The 87 generating units — combustion turbines, coal, gas, oil and dual-fuel plants — were unable to cover avoidable costs in 2013, or didn’t clear the 2015/2016 or 2016/2017 base capacity auctions.
Although the report did not assess the viability of PJM’s existing nuclear fleet, Bowring said he was not surprised by reports that Exelon Corp. is threatening to close three of its nuclear generating stations in Illinois. (See Exelon in Lobbying Push to Save Ill. Nukes.)
Bowring said although he lacked data to calculate the current nuclear fleet’s operating costs, no new nuclear plant could be profitable under current prices. “The net revenues are only covering 30 percent or so of costs,” he said.
At the other end of the spectrum, revenues for solar generation in the PSEG zone were double their fixed costs, due largely to state and federal subsidies.
Uplift
Energy uplift increased by $231 million or 36% in 2013. The two main culprits were reactive services, with an increase of $263.5 million, and black starts, which were up $78.2 million. Balancing and day-ahead charges dropped.
The report says PJM should increase its transparency by having operators record the reasons for dispatching out-of-merit generators and identifying the units that are receiving uplift payments.
Ten generating units — less than 1% of all units — received 38% of all uplift in 2013, but PJM confidentiality rules prohibit these units from being identified.
“All uplift payments should be public information. They are [currently] totally non-transparent,” Bowring said. “No one in the market really understands what’s going on.”
Identifying the causes of uplift and the generators receiving payments would allow competition to reduce those costs, he said.

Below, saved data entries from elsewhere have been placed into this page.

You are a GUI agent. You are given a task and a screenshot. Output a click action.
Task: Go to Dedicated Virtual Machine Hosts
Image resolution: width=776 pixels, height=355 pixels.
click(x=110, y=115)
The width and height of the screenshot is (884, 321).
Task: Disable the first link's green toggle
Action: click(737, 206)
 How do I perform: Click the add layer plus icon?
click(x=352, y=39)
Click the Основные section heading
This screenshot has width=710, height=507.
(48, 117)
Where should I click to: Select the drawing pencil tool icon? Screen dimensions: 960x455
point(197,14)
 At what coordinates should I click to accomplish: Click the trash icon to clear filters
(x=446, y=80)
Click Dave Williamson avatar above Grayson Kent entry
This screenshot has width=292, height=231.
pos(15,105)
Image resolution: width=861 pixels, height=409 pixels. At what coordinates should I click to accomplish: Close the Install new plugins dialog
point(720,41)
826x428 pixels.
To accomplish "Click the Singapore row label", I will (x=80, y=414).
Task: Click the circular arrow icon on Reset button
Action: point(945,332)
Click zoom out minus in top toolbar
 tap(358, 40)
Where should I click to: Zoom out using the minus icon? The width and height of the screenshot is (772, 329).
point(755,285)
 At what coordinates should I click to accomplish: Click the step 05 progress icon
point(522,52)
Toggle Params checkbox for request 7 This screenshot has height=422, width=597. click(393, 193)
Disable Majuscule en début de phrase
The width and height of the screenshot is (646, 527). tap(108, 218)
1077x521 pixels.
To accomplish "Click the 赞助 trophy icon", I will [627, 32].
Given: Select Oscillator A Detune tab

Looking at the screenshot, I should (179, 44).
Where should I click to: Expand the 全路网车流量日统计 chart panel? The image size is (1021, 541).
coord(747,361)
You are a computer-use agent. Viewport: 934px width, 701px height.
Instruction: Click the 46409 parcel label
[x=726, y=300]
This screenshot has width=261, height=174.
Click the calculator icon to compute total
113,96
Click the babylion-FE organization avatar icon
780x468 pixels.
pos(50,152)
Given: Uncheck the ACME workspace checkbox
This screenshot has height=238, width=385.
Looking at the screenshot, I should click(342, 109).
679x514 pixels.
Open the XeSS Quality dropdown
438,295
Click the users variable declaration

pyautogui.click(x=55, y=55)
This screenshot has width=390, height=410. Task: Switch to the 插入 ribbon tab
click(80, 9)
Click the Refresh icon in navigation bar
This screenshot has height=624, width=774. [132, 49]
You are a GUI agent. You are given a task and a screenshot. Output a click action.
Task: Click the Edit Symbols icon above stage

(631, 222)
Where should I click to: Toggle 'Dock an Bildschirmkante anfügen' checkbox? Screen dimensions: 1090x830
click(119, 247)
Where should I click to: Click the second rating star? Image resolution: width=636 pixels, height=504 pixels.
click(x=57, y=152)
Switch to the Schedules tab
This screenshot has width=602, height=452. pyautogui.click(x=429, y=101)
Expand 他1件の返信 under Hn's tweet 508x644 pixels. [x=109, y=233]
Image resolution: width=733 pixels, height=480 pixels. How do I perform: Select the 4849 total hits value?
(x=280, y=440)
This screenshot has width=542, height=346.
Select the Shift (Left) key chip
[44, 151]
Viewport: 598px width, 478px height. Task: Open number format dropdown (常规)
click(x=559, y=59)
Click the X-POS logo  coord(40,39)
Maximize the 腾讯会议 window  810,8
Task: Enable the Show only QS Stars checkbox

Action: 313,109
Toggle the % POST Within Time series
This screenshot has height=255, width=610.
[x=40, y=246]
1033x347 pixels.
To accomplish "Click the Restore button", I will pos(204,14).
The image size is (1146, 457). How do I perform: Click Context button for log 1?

In addition, the report says up-to congestion trades should be required to pay uplift charges like other virtual transactions.
Interchange Ramp
Bowring was adamant in his opposition to a proposal floated by PJM officials last week that would allow operators to reduce interchange ramp limits to reduce price volatility. (See Ramp Limits Cause Stir at MIC.)
“In our view, we see nothing wrong with [price] swings. It’s what happens in markets. [PJM] Operators should not be concerned with price volatility,” Bowring said.